Une fois qu’on a dit tout ça, nous le réaffirmons : nous sommes bien sûr pour la rénovation de Bonnevay ! Une rénovation pour répondre au sentiment d’abandon, pour donner un nouveau souffle au quartier ; une rénovation discutée et décidée d’abord avec ses habitantes et ses habitants, son conseil de quartier, ses associations ; bref, une rénovation pour les villeurbannaises et les villeurbannais.
D’ailleurs, il y a déjà des choses en cours : les travaux du centre nautique Etienne Gagnaire ; l’appel à manifestation d’intérêt dans le secteur Lyvet, pour une occupation temporaire des bâtiments. Et des réflexions à approfondir, notamment sur le devenir du Célibatorium, le réaménagement des berges, ou encore le franchissement du périphérique.
Ce quartier, on y croit !
Nous devons sortir du « comment », centré sur la technique, et revenir au « pourquoi » en élargissant notre regard. Rénover l’Astroballe, pour quoi faire ? Pour qui ?

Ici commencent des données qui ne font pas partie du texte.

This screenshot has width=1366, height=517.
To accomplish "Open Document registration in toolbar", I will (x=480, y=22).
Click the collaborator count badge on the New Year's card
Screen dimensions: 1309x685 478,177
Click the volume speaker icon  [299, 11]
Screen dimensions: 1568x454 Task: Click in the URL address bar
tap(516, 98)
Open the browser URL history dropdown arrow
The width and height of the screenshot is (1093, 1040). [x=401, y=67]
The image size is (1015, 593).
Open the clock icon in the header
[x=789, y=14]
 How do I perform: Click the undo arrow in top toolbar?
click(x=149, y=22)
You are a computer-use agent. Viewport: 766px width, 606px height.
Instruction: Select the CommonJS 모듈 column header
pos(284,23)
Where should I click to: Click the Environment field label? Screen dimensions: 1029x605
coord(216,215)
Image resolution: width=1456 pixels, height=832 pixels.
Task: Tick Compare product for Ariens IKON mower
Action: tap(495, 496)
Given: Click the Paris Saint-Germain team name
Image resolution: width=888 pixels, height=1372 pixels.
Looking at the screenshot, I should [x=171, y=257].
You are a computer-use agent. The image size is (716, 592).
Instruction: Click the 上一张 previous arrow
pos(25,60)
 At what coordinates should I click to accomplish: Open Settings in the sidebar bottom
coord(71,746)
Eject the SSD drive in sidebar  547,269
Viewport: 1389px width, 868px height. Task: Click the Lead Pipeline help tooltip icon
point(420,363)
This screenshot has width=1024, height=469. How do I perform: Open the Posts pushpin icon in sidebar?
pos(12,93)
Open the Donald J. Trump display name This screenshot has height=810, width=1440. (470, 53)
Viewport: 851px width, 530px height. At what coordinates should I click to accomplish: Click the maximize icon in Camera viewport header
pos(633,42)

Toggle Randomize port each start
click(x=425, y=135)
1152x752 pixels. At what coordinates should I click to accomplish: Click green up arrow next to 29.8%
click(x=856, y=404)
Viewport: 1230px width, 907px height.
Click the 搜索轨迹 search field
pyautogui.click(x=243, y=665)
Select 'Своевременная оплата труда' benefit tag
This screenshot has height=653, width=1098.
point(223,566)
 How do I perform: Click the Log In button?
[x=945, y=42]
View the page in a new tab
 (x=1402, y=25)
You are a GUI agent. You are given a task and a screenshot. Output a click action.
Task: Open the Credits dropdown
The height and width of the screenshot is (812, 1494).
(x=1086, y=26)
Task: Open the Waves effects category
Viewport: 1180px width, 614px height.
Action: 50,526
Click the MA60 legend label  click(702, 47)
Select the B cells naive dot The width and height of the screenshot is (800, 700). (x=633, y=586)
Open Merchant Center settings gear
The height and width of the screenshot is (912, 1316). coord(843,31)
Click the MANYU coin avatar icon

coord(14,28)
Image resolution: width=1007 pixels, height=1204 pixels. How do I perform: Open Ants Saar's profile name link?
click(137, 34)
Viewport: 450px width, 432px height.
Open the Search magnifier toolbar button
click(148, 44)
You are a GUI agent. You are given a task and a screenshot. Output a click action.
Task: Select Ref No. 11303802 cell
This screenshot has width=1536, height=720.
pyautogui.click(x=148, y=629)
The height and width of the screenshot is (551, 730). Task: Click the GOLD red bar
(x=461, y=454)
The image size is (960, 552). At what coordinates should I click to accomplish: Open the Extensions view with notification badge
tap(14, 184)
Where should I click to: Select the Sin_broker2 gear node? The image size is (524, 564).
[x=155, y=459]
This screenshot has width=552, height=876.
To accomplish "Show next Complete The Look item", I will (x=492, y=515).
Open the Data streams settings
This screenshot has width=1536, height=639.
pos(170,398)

Nous voulons prendre le temps. Prendre le temps, avec les habitantes et habitants, de réfléchir à l’avenir de l’Astroballe. Comment ne pas les en déposséder ? Comment faire en sorte que cet équipement continue d’appartenir à l’histoire villeurbannaise ? Quelle serait la meilleure solution, qui corresponde aux orientations écologiques, démocratiques et sociales que nous essayons de mettre en œuvre depuis cinq ans ?
Plutôt que d’aller vers la facilité, faisons fonctionner l’intelligence collective. Rien que dans notre groupe, des idées pour l’avenir de l’Astroballe, avec les contraintes budgétaires que l’on sait, ont émergé à force de discussions ; imaginez cela à l’échelle du quartier, de la ville ? Pourquoi aller si vite, quelle est l’urgence ? Comme nous l’avions noté dans notre plan de mandat, pourquoi n’avons-nous pas fait appel à un jury citoyen pour ce projet ? Pourquoi ne pas impliquer le tissu associatif, sportif et culturel, qui ne manque pas à Villeurbanne ?
Ces discussions à grande échelle permettraient de décider de ce qu’on veut vraiment faire de ce bâtiment. Il faut avoir en tête que l’Astroballe telle qu’on la connaît n’existera plus vraiment à la suite des travaux prévus par la SEMOP.
Toutes nos réflexions aboutissent à ce choix : nous voterons contre ce rapport. Nous espérons que vous nous suivrez dans cette voie, pour laisser le temps de construire démocratiquement un réel projet pour l’Astroballe.